3 min readKochiApr 13, 2026 01:31 PM IST
Billionaire and former senior adviser to the President of the United States, Elon Musk has reignited the Covid-19 vaccine debate as he shared a clip of an ex-Pfizer toxicologist advocating against the use of the doses. The Tesla CEO said the Covid virus was much like any other cold or flu for him, while after being administered the second vaccine shot, he felt like he was dying.
The business tycoon wrote on X, “The vaccine dosage was obviously too high and done too many times. I had the original Wuhan virus before there was any vaccine and it was much like any other cold/flu. Bad, but not terrible. But my second vaccine shot almost sent me to the hospital. Felt like I was dying.”
While sharing the interview Dr Helmut Sterz, the toxicologist, with Marc Friedrich, speaker and financial expert, Peter Sweden, a journalist asked why the matters raised by Sterz are not being widely reported. Peter also noted that Sterz’s arguments were raised at a parliamentary enquiry commission in Germany.

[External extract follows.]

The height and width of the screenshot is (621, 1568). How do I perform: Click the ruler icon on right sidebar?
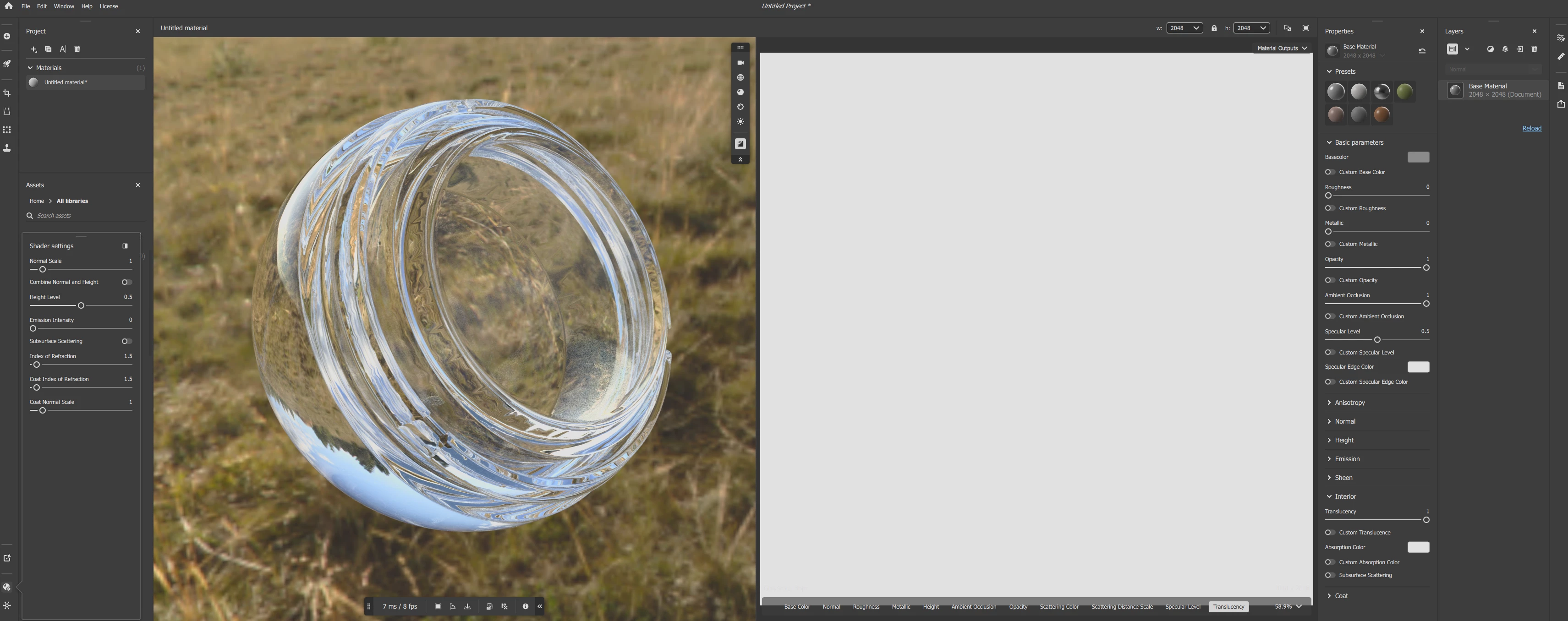coord(1561,57)
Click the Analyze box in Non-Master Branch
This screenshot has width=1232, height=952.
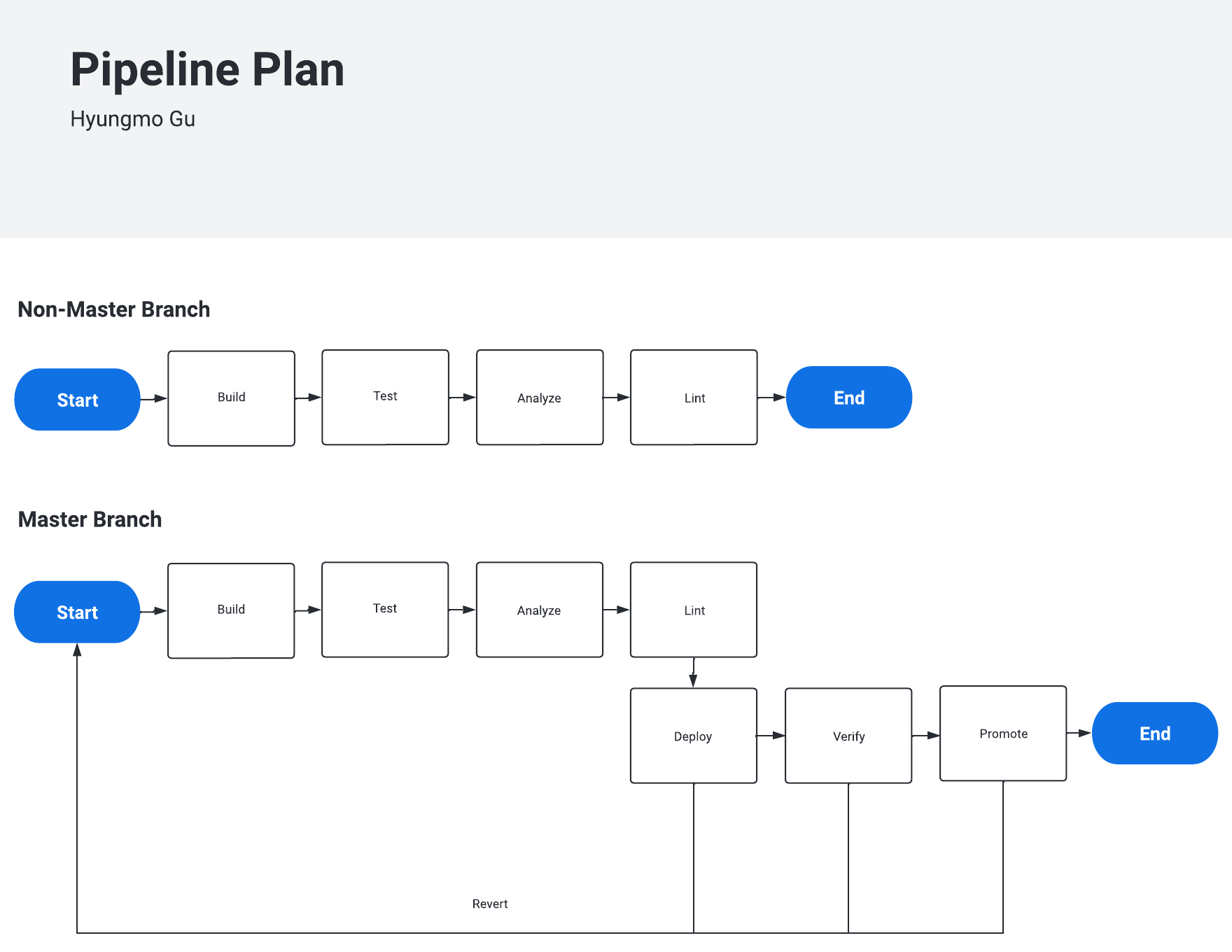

Peter wrote, “This should be headline news EVERYWHERE. A Pfizer insider who was former head of toxicology in Europe has just come out and said something that many “conspiracy theorists” suspected. He estimates that 20 000 to 60 000 people in Germany have died from the c*vid vaccine. This was said at a parliamentary enquiry commission in Germany. So why isn’t this massive news being reported everywhere? Is the mainstream media that has received millions in funding from Bill Gates deliberately covering this up…”
In the lengthy conversation shared on YouTube, Dr Sterz discussed the long-term effects, potential side effects and role played by regulators and policymakers when it comes to the development of the Covid-19 vaccine as well as his stance on the future of mRNA technology.
In the United States, the Donald Trump administration has updated the charter of a key federal vaccine advisory committee in ways that may increase the voices of anti-vaccine activists, the latest in a series of moves that critics say are undermining confidence in life-saving shots.
The changes published Thursday come after a recent legal defeat that has at least temporarily halted meetings of the Advisory Committee on Immunization Practices, which for decades has recommended how best to use the nation’s vaccines. Health Secretary Robert F. Kennedy Jr., a longtime vaccine skeptic, ousted all the members of that committee soon after becoming the nation’s top health official and replaced them with his own picks.